> **Challenge**: Rewrite the records from their beginning up to and including the line containing "click(931, 204)", with the requests kept as they are and every coordinate in the answers offset by 81. Reproduce only those lines.

--- begin Data in this exercise ---

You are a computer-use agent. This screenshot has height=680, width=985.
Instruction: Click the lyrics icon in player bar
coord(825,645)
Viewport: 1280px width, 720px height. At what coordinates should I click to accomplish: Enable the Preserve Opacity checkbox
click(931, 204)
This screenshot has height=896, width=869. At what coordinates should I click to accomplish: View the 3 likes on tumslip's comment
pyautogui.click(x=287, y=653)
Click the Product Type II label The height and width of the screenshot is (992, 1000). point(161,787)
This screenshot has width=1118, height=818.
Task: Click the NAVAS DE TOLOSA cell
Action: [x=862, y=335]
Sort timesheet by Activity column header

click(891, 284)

--- end Data in this exercise ---

> **The completed task**:
You are a computer-use agent. This screenshot has height=680, width=985.
Instruction: Click the lyrics icon in player bar
coord(906,726)
Viewport: 1280px width, 720px height. At what coordinates should I click to accomplish: Enable the Preserve Opacity checkbox
click(1012, 285)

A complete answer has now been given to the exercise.